Mahkemesiz, Yargısız, Sessiz Bir İnfaz
Alpsoy’un ifadelerine göre Şalcı Bacı ve beraberinde 7 kişi, taş ambarlar mevkiine götürüldü. Darağacı hazırlandı. Ancak burada dikkat çeken bir detay vardı: Yetkililer, idam edilenler arasında bir kadının olmasının halk üzerinde büyük infial oluşturacağını düşündüler. Bu yüzden darağacına çıkmadan önce Şalcı Bacı’nın kafasına bir un çuvalı geçirildi. Ama zavallı kadın, son anında bile susmadı:
"Ula kavat! Hem kadın kısmını asarsın hem de belli olmasın diye un çuvalı geçirirsin! Ödlek herif! Yüreğin varsa kadın astım desene!"
Şalcı Bacı’nın cesedi, diğer mazlumlarla birlikte 3 gün boyunca darağacında bırakıldı. Daha sonra hepsi bir at arabasına doldurularak Erzurum'un kenar mahallelerinden birinde kazılan hendeklere atıldı. Bugün dahi mezarlarının tam olarak nerede olduğu bilinmiyor.
İdamı Tescilleyen İtiraf: Çetin Altan’ın Dedesi Tatar Hasan Paşa
Olayın en dikkat çeken tarafı, inkâr edilemez bir şekilde kayıtlara geçen bir itiraftır. Sol kesimin ünlü isimlerinden olan gazeteci Çetin Altan, dedesi Tatar Hasan Paşa’nın bu vahşetin emrini verdiğini yıllar sonra açıkça itiraf etti. 1976’da yazdığı "Kahrolsun Komünizm Diye Diye" adlı kitabında dedesinin Erzurum'daki şapka isyanlarını bastırırken hızını alamayıp bir kadını da astığını kabul etti:
"Dedem Hasan Paşa, çok sert bir askerdi. Bir şapka isyanını bastırmakla görevlendirildiği bir kentte hızını alamayıp bir de kadın asmıştı. Sanırım siyasal suçtan ilk asılan kadın odur tarihimizde. O tarihte henüz doğmamıştım. Çok ama çok sonradan öğrendim bunları. Ve inanın, ince sızı gibi tatsız bir burukluk kaldı içimde."
Çetin Altan’ın oğlu Ahmet Altan da 1990’ların sonunda yazdığı bir kitapta, babasından duyduğu bu olayları teyit etmiştir.
Tarihî Gerçekler ve Resmî Tarihin Çarpıtması
Resmî tarihçilerin önemli bir kısmı, Şalcı Bacı’nın varlığını ve idamını inkâr etme çabasına girişmiştir.
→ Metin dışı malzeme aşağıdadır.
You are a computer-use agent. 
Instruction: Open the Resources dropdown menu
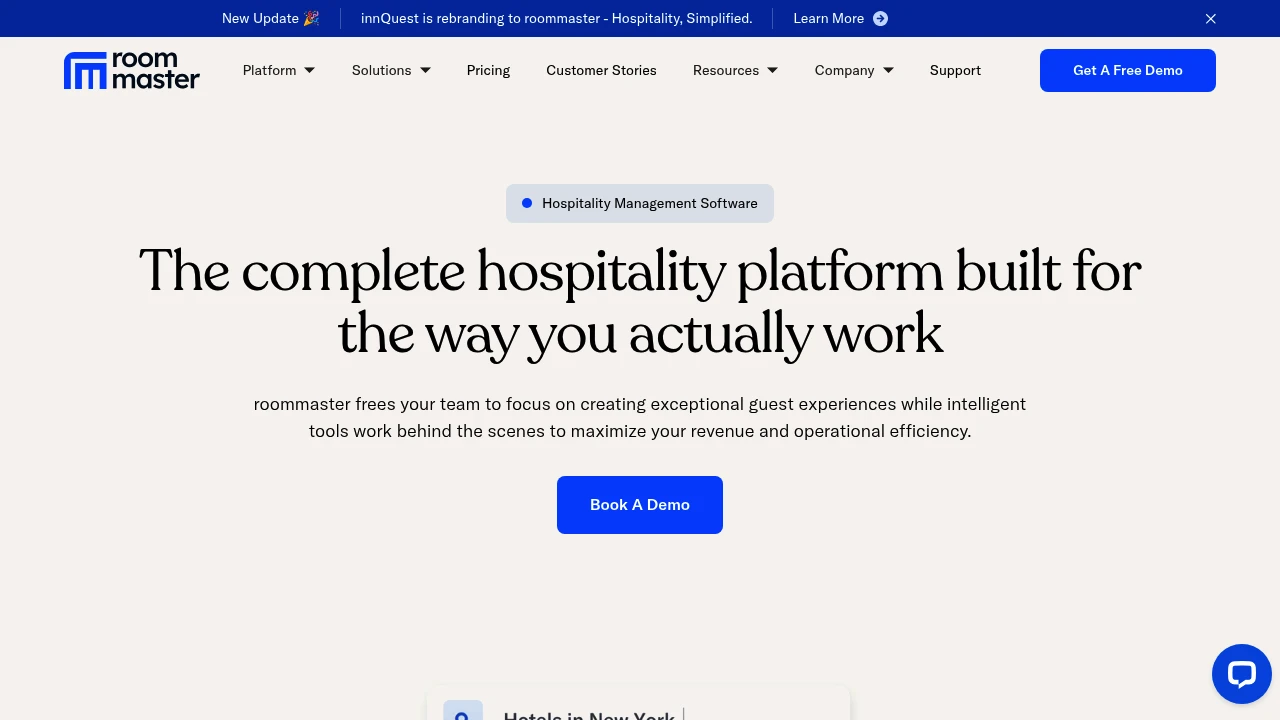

Ancak hem dönemin Erzurumlularının anlattıkları hem de Çetin Altan gibi doğrudan olayın faili olan bir paşanın torununun itirafları, bu inkârın mümkün olmadığını göstermektedir.
Tarihçi Said Alpsoy, bu inkârı sert bir dille eleştirerek şunları söylüyor:
"Bugün bazı resmî tarihçi çakalları, böyle bir olayın hiç yaşanmadığını iddia ediyor. Ama bunu söylerken Çetin Altan’ın ve Ahmet Altan’ın itiraflarını nereye koyacaklarını açıklayamıyorlar. Erzurum’un yerlisi olan onlarca kişi, bu olayı nesilden nesile anlatıyor. Bu halk anlatıları, tarih metodolojisinde çok önemli bir delildir. Ama inkârcılar için tek geçerli kaynak, devletin sansürlü belgeleridir."
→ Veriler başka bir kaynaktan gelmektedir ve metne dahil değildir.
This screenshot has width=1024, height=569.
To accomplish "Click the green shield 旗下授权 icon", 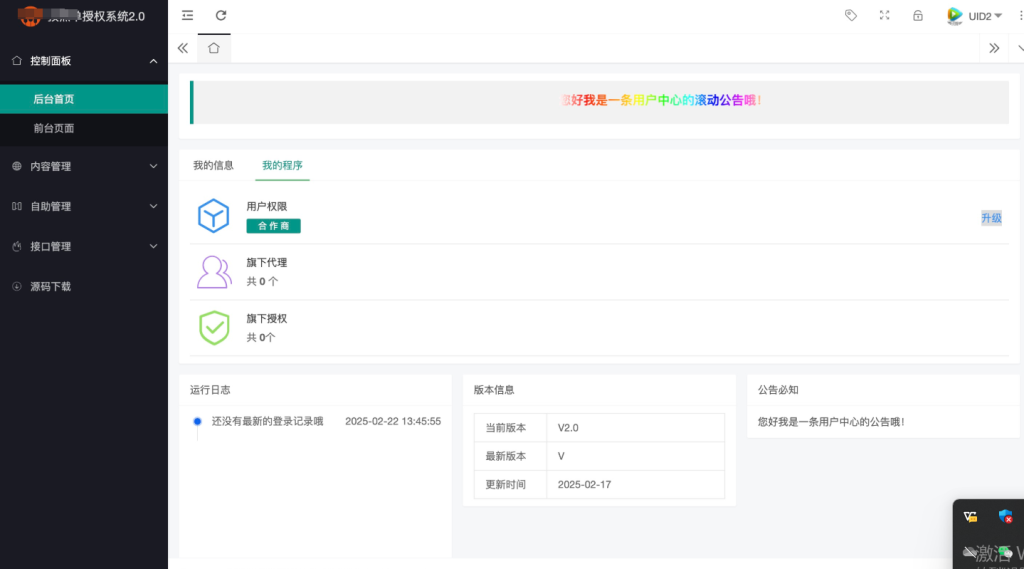I will pyautogui.click(x=213, y=328).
Müslüman Anadolu bu zulmü unutmayacak!
Tarih boyunca zulümle ayakta kalan hiçbir rejim olmamıştır. Şapka Devrimi, halkın kılığına kıyafetine yönelik bir değişimden öte, İslâmî kimliği yok etmeye yönelik bir saldırıydı. Bu uğurda binlerce insan öldürüldü, sürgün edildi, işkenceye maruz kaldı. Ve bu insanların kanı, bugün resmî tarihin sayfalarında bile yer almaktan kaçınılan kara bir leke olarak durmaya devam ediyor.
Kemalist rejim eliyle katledilen Şalcı Bacı’nın ve binlerce Müslümanın ahı, resmi tarih yalanlarıyla ve Mustafa Kemal güzellemeleriyle unutturulmaya devam ediyor.